→ What you need to do
Some of the lines below need repeating. Reproduce exactly those between the lines holding "The height and width of the screenshot is (570, 779)." and "450x800 pixels.", inclusive.

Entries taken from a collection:

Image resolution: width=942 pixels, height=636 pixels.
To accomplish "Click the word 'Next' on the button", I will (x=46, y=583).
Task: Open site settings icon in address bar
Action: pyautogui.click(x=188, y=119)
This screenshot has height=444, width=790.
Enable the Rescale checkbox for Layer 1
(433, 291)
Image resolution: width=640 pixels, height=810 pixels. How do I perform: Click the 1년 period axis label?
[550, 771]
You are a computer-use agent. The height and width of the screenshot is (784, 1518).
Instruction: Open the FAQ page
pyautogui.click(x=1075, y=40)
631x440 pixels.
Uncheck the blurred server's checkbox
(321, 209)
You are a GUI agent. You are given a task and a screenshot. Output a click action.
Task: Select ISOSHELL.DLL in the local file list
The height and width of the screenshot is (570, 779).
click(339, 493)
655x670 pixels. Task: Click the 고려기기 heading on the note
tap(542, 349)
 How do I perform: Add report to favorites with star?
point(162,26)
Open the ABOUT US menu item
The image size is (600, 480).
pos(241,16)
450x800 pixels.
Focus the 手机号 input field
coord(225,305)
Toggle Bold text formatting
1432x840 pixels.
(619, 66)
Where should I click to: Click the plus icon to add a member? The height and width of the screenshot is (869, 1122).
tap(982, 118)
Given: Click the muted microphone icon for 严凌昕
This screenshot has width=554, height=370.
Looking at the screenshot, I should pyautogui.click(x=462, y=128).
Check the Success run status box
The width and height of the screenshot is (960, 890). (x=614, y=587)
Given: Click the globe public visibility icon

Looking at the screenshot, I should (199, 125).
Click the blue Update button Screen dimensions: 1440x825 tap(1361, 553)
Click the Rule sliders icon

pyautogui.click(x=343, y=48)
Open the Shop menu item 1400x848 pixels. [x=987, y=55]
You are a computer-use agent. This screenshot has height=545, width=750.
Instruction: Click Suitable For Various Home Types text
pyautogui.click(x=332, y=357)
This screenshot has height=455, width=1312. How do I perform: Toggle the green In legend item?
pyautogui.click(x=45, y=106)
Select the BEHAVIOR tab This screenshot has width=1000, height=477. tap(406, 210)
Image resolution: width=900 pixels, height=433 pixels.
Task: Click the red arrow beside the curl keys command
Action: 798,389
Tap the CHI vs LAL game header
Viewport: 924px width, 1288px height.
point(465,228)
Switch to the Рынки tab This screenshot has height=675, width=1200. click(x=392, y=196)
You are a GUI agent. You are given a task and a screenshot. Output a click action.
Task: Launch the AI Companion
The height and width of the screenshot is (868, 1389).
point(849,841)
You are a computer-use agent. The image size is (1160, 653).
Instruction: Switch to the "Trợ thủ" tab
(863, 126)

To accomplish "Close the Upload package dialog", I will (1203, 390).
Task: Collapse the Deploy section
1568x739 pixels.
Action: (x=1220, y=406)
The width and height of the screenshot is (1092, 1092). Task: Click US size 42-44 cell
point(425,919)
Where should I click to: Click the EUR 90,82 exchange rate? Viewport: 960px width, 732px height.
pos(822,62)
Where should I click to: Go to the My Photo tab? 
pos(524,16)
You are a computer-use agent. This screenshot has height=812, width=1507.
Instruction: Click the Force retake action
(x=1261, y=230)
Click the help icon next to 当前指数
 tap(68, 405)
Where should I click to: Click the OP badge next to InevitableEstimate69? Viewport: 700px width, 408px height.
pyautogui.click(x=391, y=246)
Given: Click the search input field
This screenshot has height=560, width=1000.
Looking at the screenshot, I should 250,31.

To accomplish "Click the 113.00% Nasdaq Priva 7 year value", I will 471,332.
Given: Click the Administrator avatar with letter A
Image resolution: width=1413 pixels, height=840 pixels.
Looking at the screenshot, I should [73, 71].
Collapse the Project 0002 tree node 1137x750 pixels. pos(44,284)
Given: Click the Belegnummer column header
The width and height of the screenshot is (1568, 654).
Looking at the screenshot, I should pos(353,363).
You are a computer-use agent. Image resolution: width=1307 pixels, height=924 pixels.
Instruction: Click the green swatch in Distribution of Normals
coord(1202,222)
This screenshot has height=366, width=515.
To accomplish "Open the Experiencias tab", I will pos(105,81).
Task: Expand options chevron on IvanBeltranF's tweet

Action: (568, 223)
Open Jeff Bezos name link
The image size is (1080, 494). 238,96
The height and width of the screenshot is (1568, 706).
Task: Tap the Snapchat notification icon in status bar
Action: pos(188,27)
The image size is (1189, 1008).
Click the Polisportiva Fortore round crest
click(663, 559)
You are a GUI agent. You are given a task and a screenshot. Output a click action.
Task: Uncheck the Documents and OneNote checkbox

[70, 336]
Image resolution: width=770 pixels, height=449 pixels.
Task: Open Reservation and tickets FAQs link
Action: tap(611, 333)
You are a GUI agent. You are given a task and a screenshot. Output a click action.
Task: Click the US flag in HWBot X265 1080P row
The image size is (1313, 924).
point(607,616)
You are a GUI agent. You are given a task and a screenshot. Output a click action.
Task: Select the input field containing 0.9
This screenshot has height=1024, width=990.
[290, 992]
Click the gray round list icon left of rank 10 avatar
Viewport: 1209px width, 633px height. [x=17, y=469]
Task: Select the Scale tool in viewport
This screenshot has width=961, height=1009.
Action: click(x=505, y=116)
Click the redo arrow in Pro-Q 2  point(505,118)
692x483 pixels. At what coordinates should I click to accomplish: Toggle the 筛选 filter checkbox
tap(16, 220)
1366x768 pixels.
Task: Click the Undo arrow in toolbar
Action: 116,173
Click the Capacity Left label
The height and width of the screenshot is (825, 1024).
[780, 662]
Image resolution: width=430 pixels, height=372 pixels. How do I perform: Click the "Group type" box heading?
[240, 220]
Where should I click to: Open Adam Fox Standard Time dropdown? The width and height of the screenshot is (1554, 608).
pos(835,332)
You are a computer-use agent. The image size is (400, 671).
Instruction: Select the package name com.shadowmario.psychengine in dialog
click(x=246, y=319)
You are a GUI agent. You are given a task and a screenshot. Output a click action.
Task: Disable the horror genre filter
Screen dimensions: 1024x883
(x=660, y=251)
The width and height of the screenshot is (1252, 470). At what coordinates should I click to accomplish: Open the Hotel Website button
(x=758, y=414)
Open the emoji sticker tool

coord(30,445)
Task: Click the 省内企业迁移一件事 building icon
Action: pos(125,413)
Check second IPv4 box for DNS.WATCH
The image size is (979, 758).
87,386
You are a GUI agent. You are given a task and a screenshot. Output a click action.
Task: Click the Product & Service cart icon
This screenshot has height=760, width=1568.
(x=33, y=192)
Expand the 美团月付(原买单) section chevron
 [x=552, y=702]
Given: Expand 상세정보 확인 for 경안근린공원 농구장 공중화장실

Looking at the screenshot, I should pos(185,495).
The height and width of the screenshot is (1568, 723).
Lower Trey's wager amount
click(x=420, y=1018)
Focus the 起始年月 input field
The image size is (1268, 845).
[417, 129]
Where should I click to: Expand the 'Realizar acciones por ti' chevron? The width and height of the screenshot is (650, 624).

→ Response area
The height and width of the screenshot is (570, 779).
click(339, 493)
655x670 pixels. Task: Click the 고려기기 heading on the note
tap(542, 349)
 How do I perform: Add report to favorites with star?
point(162,26)
Open the ABOUT US menu item
The image size is (600, 480).
pos(241,16)
450x800 pixels.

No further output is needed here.